Extramammary Paget’s disease (EMPD) is a rare form of skin cancer that originates in the epidermis, the outermost layer of the skin. This condition often presents as a persistent rash, making it frequently mistaken for more common, benign skin conditions such as eczema, psoriasis, or fungal infections. Its deceptive appearance can lead to delays in proper diagnosis, as patients and even some healthcare providers might initially pursue treatments for these other conditions without success. EMPD is a malignancy that develops from glandular cells in the skin.
Symptoms and Common Locations
Extramammary Paget’s disease typically manifests as a persistent, red patch on the skin, which may also appear scaly or crusted. This rash can often be accompanied by symptoms such as itching, burning sensations, or localized pain, causing considerable discomfort. In some instances, the affected skin may weep or bleed, particularly if irritated or scratched.

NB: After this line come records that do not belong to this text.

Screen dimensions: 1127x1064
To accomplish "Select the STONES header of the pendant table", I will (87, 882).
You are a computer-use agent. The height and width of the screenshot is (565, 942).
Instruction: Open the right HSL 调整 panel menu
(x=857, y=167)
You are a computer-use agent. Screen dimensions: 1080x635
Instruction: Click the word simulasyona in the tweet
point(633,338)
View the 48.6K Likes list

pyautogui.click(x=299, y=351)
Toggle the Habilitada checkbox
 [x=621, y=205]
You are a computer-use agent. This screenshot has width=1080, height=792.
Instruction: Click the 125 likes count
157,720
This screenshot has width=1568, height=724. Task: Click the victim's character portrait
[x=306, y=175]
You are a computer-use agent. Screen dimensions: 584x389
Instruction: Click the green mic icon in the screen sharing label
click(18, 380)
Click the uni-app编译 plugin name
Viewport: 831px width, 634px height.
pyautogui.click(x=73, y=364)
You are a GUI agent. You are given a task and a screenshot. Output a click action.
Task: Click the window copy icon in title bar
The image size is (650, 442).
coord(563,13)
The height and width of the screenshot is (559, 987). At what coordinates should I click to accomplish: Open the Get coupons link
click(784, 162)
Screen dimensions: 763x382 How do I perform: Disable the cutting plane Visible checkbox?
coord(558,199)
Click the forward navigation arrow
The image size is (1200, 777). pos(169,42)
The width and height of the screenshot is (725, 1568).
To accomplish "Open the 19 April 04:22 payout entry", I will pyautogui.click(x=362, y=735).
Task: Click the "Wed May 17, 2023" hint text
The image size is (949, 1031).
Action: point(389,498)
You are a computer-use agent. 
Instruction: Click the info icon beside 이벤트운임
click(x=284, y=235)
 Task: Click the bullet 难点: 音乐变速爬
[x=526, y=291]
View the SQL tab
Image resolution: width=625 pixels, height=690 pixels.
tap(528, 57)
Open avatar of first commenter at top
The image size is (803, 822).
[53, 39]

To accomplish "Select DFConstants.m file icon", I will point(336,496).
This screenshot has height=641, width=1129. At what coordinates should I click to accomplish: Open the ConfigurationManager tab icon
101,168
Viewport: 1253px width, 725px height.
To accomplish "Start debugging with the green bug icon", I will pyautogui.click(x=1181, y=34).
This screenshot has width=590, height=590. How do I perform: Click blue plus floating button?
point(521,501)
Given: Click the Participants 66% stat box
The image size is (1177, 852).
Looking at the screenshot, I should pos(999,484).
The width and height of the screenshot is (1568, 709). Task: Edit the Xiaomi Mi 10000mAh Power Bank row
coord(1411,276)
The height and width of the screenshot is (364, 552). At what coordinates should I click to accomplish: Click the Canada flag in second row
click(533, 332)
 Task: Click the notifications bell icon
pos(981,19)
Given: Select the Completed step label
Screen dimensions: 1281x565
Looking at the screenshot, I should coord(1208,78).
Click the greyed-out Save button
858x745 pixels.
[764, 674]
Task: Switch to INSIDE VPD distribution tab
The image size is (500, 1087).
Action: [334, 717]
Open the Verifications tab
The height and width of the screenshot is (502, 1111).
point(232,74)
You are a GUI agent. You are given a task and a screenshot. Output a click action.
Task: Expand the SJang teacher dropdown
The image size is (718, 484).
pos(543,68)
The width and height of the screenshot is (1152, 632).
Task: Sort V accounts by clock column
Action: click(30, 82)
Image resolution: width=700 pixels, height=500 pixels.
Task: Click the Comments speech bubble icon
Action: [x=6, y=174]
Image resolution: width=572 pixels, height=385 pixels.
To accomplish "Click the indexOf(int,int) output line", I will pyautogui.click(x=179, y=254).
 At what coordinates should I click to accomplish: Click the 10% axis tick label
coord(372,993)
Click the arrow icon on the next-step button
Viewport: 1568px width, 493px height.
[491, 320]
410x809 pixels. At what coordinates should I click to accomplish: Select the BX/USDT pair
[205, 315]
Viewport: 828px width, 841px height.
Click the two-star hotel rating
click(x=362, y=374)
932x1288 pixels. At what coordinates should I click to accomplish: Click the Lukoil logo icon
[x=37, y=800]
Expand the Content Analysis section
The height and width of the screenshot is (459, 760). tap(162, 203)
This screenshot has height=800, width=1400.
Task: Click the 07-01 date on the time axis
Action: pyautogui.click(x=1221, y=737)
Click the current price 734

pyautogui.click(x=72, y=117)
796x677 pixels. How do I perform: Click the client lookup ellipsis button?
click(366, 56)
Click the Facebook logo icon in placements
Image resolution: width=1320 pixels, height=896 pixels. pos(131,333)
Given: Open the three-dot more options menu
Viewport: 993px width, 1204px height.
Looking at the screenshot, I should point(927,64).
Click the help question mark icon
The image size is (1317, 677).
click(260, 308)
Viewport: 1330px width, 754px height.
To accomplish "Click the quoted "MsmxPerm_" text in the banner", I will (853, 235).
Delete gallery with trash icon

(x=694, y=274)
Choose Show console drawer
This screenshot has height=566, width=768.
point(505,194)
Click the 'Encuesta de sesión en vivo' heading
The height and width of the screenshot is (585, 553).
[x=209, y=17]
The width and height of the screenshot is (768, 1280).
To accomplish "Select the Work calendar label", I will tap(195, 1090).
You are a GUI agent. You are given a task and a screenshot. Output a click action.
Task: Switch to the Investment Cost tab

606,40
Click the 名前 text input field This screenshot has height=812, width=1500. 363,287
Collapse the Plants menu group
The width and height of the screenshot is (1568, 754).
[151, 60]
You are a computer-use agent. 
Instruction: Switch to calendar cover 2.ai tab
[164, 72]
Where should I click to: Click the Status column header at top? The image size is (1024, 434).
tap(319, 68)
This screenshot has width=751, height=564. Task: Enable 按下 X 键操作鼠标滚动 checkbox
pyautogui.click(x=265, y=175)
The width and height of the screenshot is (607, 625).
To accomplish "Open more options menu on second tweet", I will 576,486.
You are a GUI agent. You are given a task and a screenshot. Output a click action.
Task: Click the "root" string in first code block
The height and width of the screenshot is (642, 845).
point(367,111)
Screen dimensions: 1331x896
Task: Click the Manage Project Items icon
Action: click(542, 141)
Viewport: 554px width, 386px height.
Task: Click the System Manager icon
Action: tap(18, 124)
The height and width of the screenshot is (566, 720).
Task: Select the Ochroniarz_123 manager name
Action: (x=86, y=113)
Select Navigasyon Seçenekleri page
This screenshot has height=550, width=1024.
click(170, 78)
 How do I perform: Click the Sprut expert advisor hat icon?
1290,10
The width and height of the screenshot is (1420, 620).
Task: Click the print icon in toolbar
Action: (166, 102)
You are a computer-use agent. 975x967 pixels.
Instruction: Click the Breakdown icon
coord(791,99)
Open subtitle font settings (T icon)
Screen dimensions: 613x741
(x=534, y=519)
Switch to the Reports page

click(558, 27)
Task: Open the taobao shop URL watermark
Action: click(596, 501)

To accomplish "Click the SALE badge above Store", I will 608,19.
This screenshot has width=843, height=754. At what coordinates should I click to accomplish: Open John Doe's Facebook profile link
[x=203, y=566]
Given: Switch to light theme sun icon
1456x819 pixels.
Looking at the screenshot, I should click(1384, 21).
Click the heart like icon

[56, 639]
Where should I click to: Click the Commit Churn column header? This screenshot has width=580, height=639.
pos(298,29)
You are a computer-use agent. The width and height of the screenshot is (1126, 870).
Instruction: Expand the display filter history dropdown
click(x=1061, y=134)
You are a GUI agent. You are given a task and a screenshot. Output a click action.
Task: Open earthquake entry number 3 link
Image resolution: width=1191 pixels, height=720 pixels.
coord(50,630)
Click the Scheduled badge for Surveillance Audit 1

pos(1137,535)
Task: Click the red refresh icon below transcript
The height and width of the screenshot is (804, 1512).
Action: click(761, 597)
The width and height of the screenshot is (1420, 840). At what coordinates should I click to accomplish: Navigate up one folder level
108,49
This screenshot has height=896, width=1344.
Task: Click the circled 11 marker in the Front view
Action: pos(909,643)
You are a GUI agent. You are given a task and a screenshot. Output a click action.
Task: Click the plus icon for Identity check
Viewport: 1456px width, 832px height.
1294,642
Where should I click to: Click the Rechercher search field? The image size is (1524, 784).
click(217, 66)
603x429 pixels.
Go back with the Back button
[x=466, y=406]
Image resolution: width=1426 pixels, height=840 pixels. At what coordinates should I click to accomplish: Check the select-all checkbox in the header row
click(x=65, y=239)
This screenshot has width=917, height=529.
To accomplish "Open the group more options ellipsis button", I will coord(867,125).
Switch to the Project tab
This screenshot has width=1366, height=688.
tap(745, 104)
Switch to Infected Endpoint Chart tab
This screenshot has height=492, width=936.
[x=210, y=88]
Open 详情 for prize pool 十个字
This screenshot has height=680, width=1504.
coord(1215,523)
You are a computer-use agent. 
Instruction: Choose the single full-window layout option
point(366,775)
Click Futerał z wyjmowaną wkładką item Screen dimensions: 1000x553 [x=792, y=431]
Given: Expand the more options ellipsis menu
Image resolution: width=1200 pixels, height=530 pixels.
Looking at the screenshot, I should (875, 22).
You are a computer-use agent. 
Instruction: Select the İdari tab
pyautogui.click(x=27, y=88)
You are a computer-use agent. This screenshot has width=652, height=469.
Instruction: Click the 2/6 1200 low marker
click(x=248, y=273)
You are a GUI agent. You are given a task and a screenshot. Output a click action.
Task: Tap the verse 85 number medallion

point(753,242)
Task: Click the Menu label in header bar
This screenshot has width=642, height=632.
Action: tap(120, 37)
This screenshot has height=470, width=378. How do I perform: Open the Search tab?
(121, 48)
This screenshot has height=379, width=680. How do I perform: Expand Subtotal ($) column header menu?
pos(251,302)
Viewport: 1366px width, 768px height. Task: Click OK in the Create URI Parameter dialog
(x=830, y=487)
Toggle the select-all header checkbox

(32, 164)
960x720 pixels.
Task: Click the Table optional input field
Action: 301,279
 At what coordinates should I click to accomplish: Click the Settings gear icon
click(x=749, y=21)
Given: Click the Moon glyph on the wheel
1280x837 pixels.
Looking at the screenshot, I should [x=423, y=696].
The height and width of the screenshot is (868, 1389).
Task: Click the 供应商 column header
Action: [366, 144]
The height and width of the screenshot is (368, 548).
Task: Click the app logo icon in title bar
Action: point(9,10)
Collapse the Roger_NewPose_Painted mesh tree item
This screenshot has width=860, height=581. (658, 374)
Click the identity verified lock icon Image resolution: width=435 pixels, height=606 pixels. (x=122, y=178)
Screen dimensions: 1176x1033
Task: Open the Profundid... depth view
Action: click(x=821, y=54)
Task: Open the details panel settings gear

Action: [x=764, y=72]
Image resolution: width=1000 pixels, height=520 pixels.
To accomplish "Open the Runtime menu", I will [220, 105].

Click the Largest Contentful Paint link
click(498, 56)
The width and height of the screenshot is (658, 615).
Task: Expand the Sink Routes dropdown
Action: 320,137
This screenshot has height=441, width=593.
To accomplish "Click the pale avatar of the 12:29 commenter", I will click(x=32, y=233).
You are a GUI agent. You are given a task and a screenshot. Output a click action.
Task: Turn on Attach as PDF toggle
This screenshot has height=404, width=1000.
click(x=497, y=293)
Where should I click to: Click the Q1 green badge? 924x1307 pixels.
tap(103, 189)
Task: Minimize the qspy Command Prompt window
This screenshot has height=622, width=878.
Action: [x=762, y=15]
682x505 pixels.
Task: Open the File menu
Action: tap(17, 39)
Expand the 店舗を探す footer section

The most frequent sites for EMPD development are areas rich in apocrine sweat glands, including the vulva in women, and the scrotum, penis, or perianal region in men. Less commonly, it can also appear in the armpits (axillae) or on the eyelids. The rash associated with EMPD is characterized by its slow growth, often expanding gradually over months or even years. A significant indicator of EMPD is its failure to improve or resolve with standard treatments prescribed for eczema, fungal infections, or other common dermatological conditions.
Diagnosis and Association with Other Cancers
The definitive diagnosis of Extramammary Paget’s disease relies solely on a skin biopsy, where a small tissue sample from the affected area is removed and examined under a microscope. This analysis allows pathologists to identify characteristic Paget cells, which are large, clear cells with abundant cytoplasm, confirming the diagnosis.
Upon diagnosis, two forms of EMPD are distinguished. Primary EMPD originates directly in the skin and remains confined to the epidermis or underlying dermis. Secondary EMPD indicates that the skin lesion is a manifestation of an underlying internal cancer that has spread to the skin. This distinction necessitates a different management approach.
Due to the potential for secondary EMPD, a comprehensive medical evaluation is initiated following a diagnosis to screen for associated internal malignancies. This workup commonly includes imaging studies and endoscopic procedures aimed at detecting cancers in the genitourinary or gastrointestinal tracts. Examples of these screening tests include colonoscopies to examine the large intestine, cystoscopies to visualize the bladder, and computed tomography (CT) scans of the abdomen and pelvis to assess various internal organs.
Treatment Modalities for EMPD
Surgical removal stands as the primary treatment for Extramammary Paget’s disease, aiming to completely excise the cancerous cells with clear margins. Two common surgical approaches are employed to achieve this goal. Mohs micrographic surgery involves removing thin layers of skin one at a time, with each layer examined immediately under a microscope until no cancer cells are detected at the margins. This technique helps preserve healthy tissue.
An alternative surgical method is wide local excision, where the visible lesion is removed along with a surrounding margin of seemingly healthy tissue. The excised tissue is then sent to a pathology lab for examination of the margins, ensuring all cancer cells have been removed. Both surgical methods prioritize achieving clear margins to minimize the risk of recurrence.
For cases where surgery is not feasible, or for very superficial lesions, non-surgical options are considered. Topical therapies, such as imiquimod cream, may be applied directly to the skin to stimulate an immune response against the cancer cells. Radiation therapy, which uses high-energy rays to destroy cancer cells, can also be utilized, particularly for localized disease that cannot be surgically removed or to reduce symptoms. Systemic treatments like chemotherapy are reserved for rare instances where EMPD has spread beyond the local area and metastasized to distant parts of the body.
Recovery and Prognosis
The long-term outlook for individuals diagnosed with Extramammary Paget’s disease varies significantly depending on whether it is primary or secondary. For primary EMPD, where the cancer is confined to the skin, the prognosis is generally favorable following complete removal. However, a notable characteristic of primary EMPD is its high rate of local recurrence, meaning the disease can reappear in or near the original site even after successful treatment.
This tendency for local recurrence underscores the absolute necessity of ongoing, diligent monitoring. When EMPD is secondary, its prognosis is directly linked to the type and stage of the underlying internal cancer that caused the skin manifestation. In such cases, the overall outlook is determined by the aggressiveness and extent of the internal malignancy. Regardless of the type, long-term, regular follow-up appointments with a dermatologist are required to monitor for any signs of recurrence. This surveillance may also involve other specialists, such as oncologists or gastroenterologists, depending on whether an associated internal cancer was identified, ensuring comprehensive care and early detection of any new developments.